We all know that Sarbanes-Oxley has been a bonanza for accountants and risk managers. Their fees have gone through the roof. The other group is company directors.
As BusinessWeek reports, Sarbanes-Oxley has pushed the pay of some directors up to more than $1 million. According to compensation consultants Pearl Meyer & Partners, the typical director of a large corporation made $216,000 last year. That's a 67% pay rise on the average $129,667 they were making seven years ago.

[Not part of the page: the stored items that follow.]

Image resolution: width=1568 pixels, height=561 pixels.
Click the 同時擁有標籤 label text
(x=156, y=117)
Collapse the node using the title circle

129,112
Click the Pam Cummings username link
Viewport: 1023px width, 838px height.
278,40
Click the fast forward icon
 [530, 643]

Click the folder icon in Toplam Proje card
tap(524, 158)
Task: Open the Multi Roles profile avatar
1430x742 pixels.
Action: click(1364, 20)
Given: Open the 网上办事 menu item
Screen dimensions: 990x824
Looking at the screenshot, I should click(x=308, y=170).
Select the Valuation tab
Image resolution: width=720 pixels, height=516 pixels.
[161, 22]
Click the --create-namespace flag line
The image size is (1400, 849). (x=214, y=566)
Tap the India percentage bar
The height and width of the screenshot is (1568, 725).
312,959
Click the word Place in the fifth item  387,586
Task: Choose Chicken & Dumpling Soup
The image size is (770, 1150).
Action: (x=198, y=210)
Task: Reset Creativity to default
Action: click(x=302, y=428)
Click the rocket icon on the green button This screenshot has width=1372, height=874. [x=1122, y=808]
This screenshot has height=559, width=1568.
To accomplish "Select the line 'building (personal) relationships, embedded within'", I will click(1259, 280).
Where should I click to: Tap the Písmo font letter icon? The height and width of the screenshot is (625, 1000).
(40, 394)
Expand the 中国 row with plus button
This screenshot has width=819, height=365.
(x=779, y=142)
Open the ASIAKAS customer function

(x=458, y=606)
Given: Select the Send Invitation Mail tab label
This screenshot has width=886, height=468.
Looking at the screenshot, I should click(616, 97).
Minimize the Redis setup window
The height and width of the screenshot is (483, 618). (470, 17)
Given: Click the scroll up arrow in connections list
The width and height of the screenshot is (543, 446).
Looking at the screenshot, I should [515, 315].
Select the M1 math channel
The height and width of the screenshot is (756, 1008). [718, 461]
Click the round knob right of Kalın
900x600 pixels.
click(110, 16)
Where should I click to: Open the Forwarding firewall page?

Nanette Byrnes from BusinessWeek writes: " Directors can thank the Sarbanes-Oxley Act. SarbOx was created to protect shareholders by reining in corporate executives; before, many boards had become rubber stamps for everything from merger strategy to executive compensation – to disastrous effect in the cases of Enron Corp., WorldCom Inc., and Tyco International Ltd. SarbOx and other regulatory efforts sought to protect shareholders by empowering directors and making them more accountable. As one consequence of SarbOx, many directors work harder. A decade ago a typical director attended four board meetings a year and spent about 100 hours a year on board tasks, according to the National Association of Corporate Directors. These days, directors spend an average of 225 hours a year on board duties, attending an average of six board meetings a year and convening at other times for committee meetings."
That might be, but many big corporations like Lehman Brothers, Bear Stearns and Citigroup, which last month reported a $7.6 billion loss , went off the rails because of poor governance and directors asleep at the wheel.
For investors around the world who have been doing it tough, the Sarbanes-Oxley induced pay hike for directors is an insult.